I should be more clear about the infeed and outfeed bed adjustments, it is the bed ANGLE that is adjusted. The hinge fixes the infeed/outfeed height where it meets the planer's bed. But by changing the resting angle of the infeed and outfeed beds you have some control over how far the rollers can "flap" the board and thus reduce snipe.


----------



## dsb1829 (Jun 20, 2008)

Nice initial review. I went with the SM346 last summer. Main reason for going with it was the larger beds, increased cutting capacity, and the cutter head lock. When I replaced my knives I had to realign the cutter to the bed, honestly it was about a 10-15minute process and not a big deal.

I will be curious to see your followup after you run some more wood through it. How was your manual?
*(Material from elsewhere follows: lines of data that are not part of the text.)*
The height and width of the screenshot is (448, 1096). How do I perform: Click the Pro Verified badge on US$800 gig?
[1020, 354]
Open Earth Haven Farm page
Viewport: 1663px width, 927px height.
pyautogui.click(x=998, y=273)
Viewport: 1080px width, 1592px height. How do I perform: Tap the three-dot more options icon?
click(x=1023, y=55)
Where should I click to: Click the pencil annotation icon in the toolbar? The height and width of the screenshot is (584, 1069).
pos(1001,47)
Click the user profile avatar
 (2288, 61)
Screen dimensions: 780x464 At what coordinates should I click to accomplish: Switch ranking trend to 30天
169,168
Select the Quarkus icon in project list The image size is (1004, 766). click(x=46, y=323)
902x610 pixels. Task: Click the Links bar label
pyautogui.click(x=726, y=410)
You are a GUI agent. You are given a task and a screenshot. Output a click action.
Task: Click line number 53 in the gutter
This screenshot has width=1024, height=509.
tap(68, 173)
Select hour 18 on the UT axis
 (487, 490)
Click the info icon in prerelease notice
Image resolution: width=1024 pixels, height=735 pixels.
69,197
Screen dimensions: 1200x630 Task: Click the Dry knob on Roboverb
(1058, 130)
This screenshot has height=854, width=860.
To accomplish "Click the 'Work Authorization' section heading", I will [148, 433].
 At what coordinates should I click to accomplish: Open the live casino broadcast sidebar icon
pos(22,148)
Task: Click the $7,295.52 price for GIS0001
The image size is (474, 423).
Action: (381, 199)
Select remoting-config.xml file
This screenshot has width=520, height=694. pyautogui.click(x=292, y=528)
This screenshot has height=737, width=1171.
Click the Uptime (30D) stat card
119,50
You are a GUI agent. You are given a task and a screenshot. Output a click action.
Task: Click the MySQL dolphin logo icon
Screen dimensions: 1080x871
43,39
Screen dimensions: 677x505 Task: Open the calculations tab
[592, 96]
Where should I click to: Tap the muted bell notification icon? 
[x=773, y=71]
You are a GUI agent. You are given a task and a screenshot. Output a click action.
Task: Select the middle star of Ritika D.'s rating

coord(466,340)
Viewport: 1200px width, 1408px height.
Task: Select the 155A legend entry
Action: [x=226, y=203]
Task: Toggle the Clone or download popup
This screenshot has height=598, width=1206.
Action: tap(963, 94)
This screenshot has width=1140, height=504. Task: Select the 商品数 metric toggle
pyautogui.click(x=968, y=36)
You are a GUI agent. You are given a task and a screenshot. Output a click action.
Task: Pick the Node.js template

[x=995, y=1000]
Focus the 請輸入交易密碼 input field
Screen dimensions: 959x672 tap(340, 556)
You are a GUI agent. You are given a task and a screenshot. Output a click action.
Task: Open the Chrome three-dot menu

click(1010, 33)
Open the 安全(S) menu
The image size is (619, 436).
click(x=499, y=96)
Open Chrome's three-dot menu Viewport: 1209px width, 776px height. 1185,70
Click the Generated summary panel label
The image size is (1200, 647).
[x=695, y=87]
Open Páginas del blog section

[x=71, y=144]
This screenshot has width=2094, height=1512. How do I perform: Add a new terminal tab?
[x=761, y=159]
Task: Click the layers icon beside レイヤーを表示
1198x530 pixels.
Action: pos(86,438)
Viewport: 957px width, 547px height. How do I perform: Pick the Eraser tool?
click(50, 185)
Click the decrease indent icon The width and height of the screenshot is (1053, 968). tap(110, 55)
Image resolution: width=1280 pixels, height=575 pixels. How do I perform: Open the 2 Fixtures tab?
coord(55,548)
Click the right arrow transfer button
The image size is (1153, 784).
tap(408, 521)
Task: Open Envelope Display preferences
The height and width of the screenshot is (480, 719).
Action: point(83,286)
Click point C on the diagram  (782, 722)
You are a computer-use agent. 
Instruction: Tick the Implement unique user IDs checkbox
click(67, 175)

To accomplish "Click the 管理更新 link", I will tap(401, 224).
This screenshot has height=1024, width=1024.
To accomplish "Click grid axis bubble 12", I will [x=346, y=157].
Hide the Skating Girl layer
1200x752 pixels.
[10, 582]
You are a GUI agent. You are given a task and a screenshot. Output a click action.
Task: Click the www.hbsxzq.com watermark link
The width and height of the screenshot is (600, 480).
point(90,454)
I noticed that the parts list on mine didn't jive with the diagrams.


----------



## rwyoung (Nov 22, 2008)

I was of the impression that the SM346 also lacked a cutter head lock (per the review from FineWoodworking).

And yes, there are some interesting anomalies in the manual. But if one looks closely at parts and does a little independent thinking, it all works out.

My budget for new machines was $400 so I opted for the SM344 as once you add in the shipping cost I came in at just under $370 for the SM150B and SM344.

p.s. - oh wait, I see it in the manual for the SM346, "roller case lock lever" That must be their cutter head lock.

Like I mentioned above, after adjusting the angle of the infeed bed my snipe was pretty much down around 0.002". If it stays like that I can live with it.


----------



## rwyoung (Nov 22, 2008)

I've run quite a bit of white oak through the planer and it has stayed pretty true. The snipe may have increased slightly. In all honestly, I have not done any precision measurements nor did I save the first few pieces that went through so all I have to go on is how the boards feel. Furthermore, it may be a technique issue as I get considerably less (to none) if I lift the trailing edge as it enters and the leading edge as it leaves.

The knives are probably due for a sharpening or at least need to be honed. I've also run a lot of pine through and that means stopping and cleaning pitch a few times.

All in all, I think I've gotten my money's worth with this little planer.


----------



## a1Jim (Aug 9, 2008)

I hope it gives you great service. good review.


----------